In addition, the committee is preparing for the ‘Sea of Solidarity – Sea of Flags’ initiative which aims to prepare 1,000 Palestinian flags to be carried on the Bloody Sunday march as a mark of respect for those who have lost their lives in Gaza.
As Friday marks the 37th anniversary of the Bloody Sunday killings, a minute’s silence will be held at 4pm at the Bloody Sunday Monument in Rossville Street. This will be followed by the unveiling of the Bloody Sunday banner at the newly-refurbished Museum of Free Derry in nearby Glenfada Park.
Later on Friday, a panel discussion will debate the fall-out from the report by the Consultative Group on the Past (the Eames/Bradley Report) published on Wednesday 28 January.
As months of speculation come to an end, the Bloody Sunday Weekend offers an ideal and immediate opportunity to discuss the findings of the group. Before the discussion, Dr Patricia Lundy (UU) will give a 10-minute synopsis of the main proposals of the Consultative Group.
The panel will include Stephanie English from the Pat Finucane Centre; Brendan McAllister from the Victims Commission; Sandra Peake  of the WAVE Trauma Centre, Belfast; Mike Ritchie, director of the Committee on the Administration of Justice (CAJ); and Tom Roberts, director of the Ex-Prisoners Interpretative Centre, (EPIC), Shankill Road, Belfast.
The venue for the discussion is the City Hotel.
As the weekend unfolds, walking tours of the Bloody Sunday ‘Murder Zone’, visiting the spots where people were shot down, will take place.
On Saturday 31 January, other discussions dealing with the role the of the Derry Raytheon plant plays in the arms trade will take place in the Pilot’s Row Centre at 1pm.

This year’s Bloody Sunday Lecture will be delivered by human rights lawyer Clive Stafford Smith, director of Reprieve, who represents some of the Guantánamo Bay detainees.

[Data for locating visible targets]

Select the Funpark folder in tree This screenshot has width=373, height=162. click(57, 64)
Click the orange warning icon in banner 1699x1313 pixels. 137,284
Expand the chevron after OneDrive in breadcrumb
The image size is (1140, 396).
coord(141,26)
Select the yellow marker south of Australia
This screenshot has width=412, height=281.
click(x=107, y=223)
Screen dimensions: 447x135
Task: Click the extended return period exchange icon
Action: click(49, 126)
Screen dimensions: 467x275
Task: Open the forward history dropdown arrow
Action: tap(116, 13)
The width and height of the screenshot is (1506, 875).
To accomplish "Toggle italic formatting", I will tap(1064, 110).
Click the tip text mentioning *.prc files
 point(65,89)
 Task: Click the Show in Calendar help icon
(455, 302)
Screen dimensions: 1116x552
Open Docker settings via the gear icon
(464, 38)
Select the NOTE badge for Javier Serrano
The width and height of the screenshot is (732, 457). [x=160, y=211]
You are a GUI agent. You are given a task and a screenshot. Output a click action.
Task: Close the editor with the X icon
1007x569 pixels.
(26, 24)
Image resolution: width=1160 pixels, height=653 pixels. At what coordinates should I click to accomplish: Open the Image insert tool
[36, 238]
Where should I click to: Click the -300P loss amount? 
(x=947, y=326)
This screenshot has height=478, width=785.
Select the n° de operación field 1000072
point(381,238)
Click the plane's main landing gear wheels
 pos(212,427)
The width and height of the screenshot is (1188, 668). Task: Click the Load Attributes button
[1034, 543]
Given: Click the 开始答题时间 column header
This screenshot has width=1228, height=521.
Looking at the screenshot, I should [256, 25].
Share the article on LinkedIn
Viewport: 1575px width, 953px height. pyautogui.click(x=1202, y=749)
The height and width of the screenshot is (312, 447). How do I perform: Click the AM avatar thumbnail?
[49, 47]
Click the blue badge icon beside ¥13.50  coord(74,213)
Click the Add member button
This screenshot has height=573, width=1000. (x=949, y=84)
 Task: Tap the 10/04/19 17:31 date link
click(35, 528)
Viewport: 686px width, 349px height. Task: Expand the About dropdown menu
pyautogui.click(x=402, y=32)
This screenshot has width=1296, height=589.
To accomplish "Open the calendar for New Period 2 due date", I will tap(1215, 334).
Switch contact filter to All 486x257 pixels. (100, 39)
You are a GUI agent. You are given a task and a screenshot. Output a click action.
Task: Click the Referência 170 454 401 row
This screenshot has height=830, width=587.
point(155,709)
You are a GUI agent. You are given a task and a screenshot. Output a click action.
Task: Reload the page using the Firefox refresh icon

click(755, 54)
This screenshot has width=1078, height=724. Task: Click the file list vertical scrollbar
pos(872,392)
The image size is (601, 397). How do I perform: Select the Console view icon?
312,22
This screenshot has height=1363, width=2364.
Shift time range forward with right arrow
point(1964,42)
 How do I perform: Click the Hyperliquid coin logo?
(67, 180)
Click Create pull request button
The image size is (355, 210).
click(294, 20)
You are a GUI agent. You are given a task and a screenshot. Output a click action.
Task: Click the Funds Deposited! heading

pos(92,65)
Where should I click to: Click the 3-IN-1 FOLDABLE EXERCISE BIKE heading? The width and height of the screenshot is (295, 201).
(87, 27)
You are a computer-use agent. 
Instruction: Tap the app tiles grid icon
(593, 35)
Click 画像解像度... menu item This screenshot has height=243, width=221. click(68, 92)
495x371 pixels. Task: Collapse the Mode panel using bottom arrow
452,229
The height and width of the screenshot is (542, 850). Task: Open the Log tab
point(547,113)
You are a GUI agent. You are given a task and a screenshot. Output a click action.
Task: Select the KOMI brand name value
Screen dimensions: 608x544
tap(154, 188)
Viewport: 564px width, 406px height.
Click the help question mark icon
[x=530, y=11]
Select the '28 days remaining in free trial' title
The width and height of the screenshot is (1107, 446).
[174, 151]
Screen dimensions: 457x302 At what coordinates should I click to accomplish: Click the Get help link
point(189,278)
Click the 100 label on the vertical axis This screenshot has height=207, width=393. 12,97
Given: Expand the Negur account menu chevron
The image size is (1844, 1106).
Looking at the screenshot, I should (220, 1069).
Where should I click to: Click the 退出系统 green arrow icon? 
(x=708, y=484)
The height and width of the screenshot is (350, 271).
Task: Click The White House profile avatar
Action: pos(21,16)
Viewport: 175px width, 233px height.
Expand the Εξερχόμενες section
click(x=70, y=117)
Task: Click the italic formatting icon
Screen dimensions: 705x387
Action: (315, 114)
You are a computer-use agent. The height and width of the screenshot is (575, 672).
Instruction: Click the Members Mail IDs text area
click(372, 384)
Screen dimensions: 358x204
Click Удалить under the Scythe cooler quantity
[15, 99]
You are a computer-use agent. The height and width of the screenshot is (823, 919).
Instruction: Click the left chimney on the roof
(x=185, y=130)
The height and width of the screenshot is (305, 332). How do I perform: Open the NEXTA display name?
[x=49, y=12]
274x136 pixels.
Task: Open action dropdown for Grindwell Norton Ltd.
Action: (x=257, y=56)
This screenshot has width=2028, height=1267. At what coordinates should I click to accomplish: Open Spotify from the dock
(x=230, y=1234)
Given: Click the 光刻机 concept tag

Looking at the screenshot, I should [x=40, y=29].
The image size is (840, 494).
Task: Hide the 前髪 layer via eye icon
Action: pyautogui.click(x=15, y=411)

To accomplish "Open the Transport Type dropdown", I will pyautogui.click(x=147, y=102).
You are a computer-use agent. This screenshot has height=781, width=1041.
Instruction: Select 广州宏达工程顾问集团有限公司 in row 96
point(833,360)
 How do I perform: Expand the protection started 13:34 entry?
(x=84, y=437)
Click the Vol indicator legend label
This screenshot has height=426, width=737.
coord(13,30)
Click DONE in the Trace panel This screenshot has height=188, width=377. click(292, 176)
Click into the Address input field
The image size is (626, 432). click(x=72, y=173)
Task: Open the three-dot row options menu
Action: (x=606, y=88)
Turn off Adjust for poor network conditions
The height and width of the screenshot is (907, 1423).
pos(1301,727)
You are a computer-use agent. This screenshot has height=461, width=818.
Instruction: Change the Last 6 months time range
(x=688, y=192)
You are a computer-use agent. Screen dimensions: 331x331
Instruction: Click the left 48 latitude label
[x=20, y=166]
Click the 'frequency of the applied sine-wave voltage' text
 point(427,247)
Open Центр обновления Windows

Problem details:
Write what comes next in the article on the Bloody Sunday Weekend events, starting after its final sentence. The records originate from a source separate from the text.

Solved exercise:
The original Bloody Sunday march was held to protest the policy of internment without trial. It is fitting that this year’s lecture should host the leading human rights defender acting on behalf of those held without trial in the modern-day equivalent of Long Kesh – Guantánamo Bay.
The venue for the lecture is the Calgach Centre in Butcher Street.
The annual wreath-laying ceremony and prayer service will be held at the Monument on Rossville Street on Sunday 1 February in advance of the annual Bloody Sunday commemoration march.
Marchers will assemble at the shops on Central Drive in Creggan before following the original march route to William Street for a rally to be addressed by a member of the Bloody Sunday families. Sitting MEP and member of Sinn Féin Bairbre de Brún will represent the party on the platform.
Meanwhile, the annual Bloody Sunday Weekend fund-raiser takes place in the Gasyard on Saturday 31 January. This gathering of singers and musicians who have raised their voices to support the Bloody Sunday Justice Campaign over the years will attract a large crowd so people are urged to turn up early (admission £3).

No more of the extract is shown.